医者として、目の前の命を見捨てるわけにはいかない。
(これも何かの縁。ならば、救っておくか)
新奈はそう思案しながら、静かに手を動かした。
ウエストポーチから小瓶を取り出し、暗闇の中、指先の感触を頼りに薬を一粒、男の口へと押し込んだ。
足音がじりじりと近づき、揺れる微かな光がこちらを窺い始めた。
彼女は息を殺し、水へと身を沈めた。

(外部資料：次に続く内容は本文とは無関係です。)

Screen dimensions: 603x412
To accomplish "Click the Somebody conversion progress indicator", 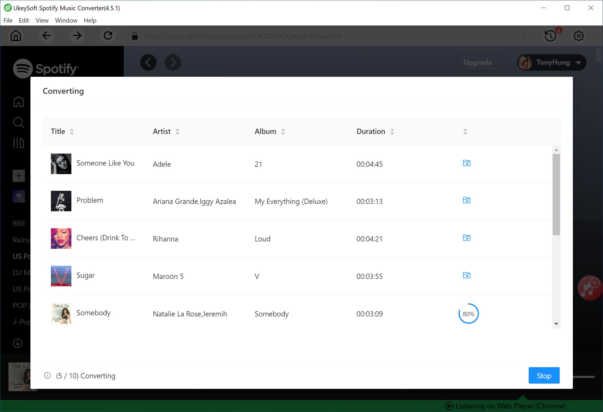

そして、男の体も水中に押し込み、気配を絶った。
ほどなくして数人の黒服の男たちが現れたが、川面はすでに静まり返っていた。
一行はあたりをしばらく探していたものの、手がかりを得られず、そのまま足早に立ち去った。
人影が完全に遠のいたのを確認すると、彼女は水面から姿を現し、男の身体を引きずって岸へと上げた。
夜の川の水は骨身に染みるほど冷たく、思わず小さなくしゃみが漏れた。
一息つく間もなく、彼女は素早く男の状態を確かめる。
まだ息があるのを確かめると、間髪入れずに心肺蘇生を施した。
どれほどの時間が経っただろうか。男は突然激しく咳き込み、大量の水を吐き出した。
新奈は男の鼻先に手をかざし、かすかな呼吸を感じ取ると、ようやく安堵の息を漏らした。
雲間から月が顔を出し、柔らかな光が辺りを照らし出す。
新奈の目に、男の彫りの深い顔立ちが映った。
なんて綺麗な人。
その時、横たわっていた男の身体がわずかに動いた。
男はかすかに瞼を持ち上げると、ぼやけた視界に少女の姿を捉えた。
月明かりに照らされた、少女の鎖骨。その上に浮かぶ黒い三日月のタトゥーが、鮮烈に目に焼き付いた……。
横山宴之介は視線を上へと滑らせ、少女の顔を確かめようとしたが、瞼は鉛のように重い。
意識は遠のき、再び深い闇へと沈んでいった。
彼女はその様子を見届けると、さらに一粒の薬を男の口に含ませた。
月明かりを頼りに濡れた身体を調べると、腰のあたりに傷が見つかった。
傷口は深く、今なおじわりと血を滲ませている。
だが、幸い急所は外れおり、過度な失血が意識を奪ったのだろう。
彼女は男の服を引き裂いて傷口を洗い、手早く止血の薬を塗り込んだ。
手当てを終えると、彼女は悪戯心に、男の整った顔をつまんだ。
「命拾いの薬、一気に二粒も飲ませたんだから。あなたのその命、結構高くついたわよ」
ひとまず命を救い出すと、新奈は自身の持ち物を確認し、その場を後にしようとした。
だがその時、男の言葉が脳裏をよぎり、彼女は思わず足を止めて男の全身を観察し始めた。
やがて彼女の視線は、首元で揺れる宝石のペンダントに吸い寄せられた。
全体が透き通るような赤色を帯びたそれは、月光を浴びて、息を呑むほどに妖艶な美しさを放っていた。
「求めることは特にない。でも、こういう珍しい物は好きなのよ」
そう呟くと、彼女は身を屈め、そのペンダントをさっと抜き取った。